College Pays Off Despite Recession

Those who graduated from college in 2008 often say it wasn’t the best time to be entering the working world. As graduates were searching for those first jobs, the economy was shedding them and the world was plunging into recession. If those prospects weren’t dire enough, many of those graduates were also carrying debt from student loans.

Those millennials, however unlucky, fared better than their non-college-educated counterparts, though.

A new longitudinal study from the National Center for Education Statistics – the primary collector of student data on the federal level – found these results by taking a sample of students who were high school sophomores in the 2001-02 academic year and tracking them through 2012. The nationally representative sample was measured for a variety of factors – co-habiting, marriage, unemployment, underemployment, student debt carried – but the economic breakdown in those categories between those who attained a postsecondary degree and those who didn’t is especially telling.

Even though the timing of graduating might not have been ideal, attaining a four-year degree was still a good economic move for these millennials, on average, according to the report, which attempted to control for outside factors in its economic modeling. Put simply, even in the face of a recession, going to college still paid off.

“Individuals with less education had higher unemployment rates, while those with more education had higher employment rates and were more likely to be working full-time,” the report stated.

By 2012, 78% of those who had earned a bachelor’s degree were working more than 35 hours a week. Eleven percent were working fewer than 35 hours, 5% were unemployed and 6% were out of the labor force.

Of the members of the cohort who only had high school degrees, 64% were employed 35 hours or more a week, with 12% working fewer than 35 hours – similar to the number of those with a bachelor’s degree – and 14% and 10% were unemployed and out of the labor force, respectively.

In addition to employment, earning power was also differentiated along educational lines. Those surveyed who had a bachelor’s degree earned, on average, $17 an hour. Those surveyed with a high school diploma earned, on average, $13.
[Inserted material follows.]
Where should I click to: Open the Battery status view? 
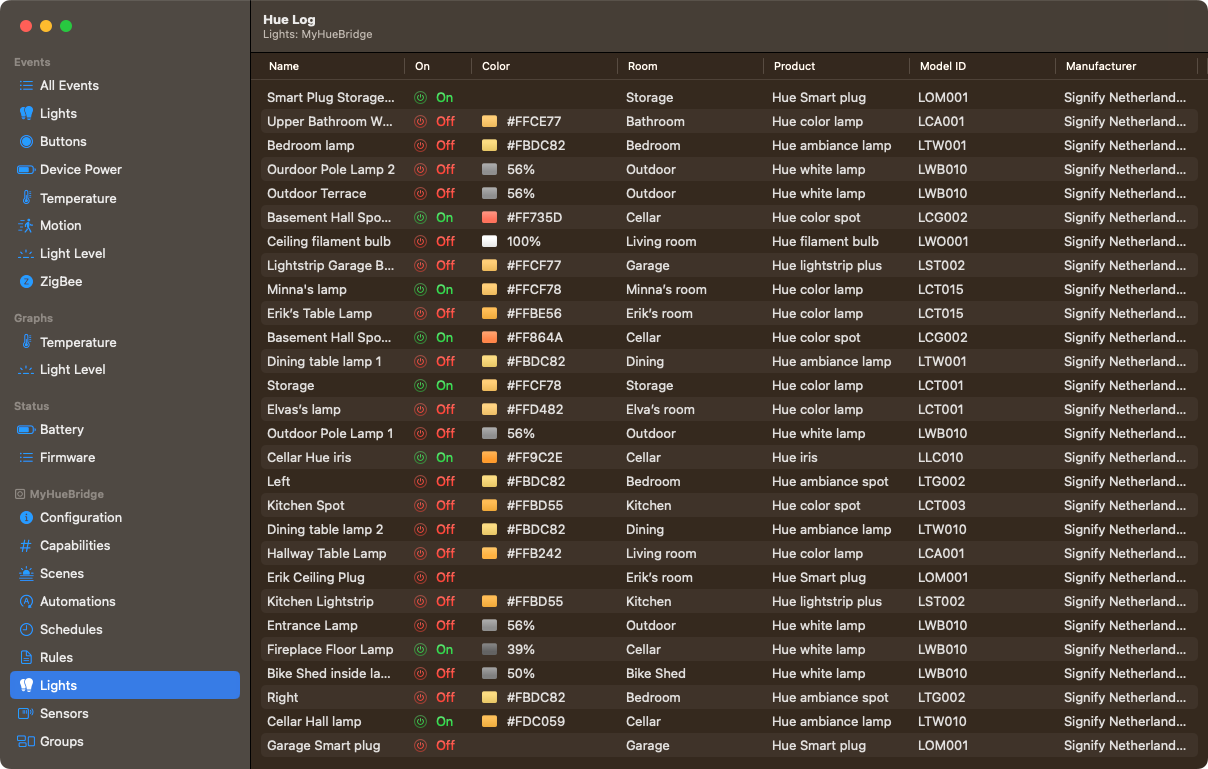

The study notes that it’s still early to be drawing overly expansive conclusions from its data.

“It is important to note that this section only addresses cohort members’ early career and labor market outcomes,” it reads. “At age 25-26, many individuals are just starting their careers; some are still enrolled in undergraduate or graduate studies; and others will return to school for additional training later in their careers.”

Still, as the study notes, early labor data is often correlated with later outcomes.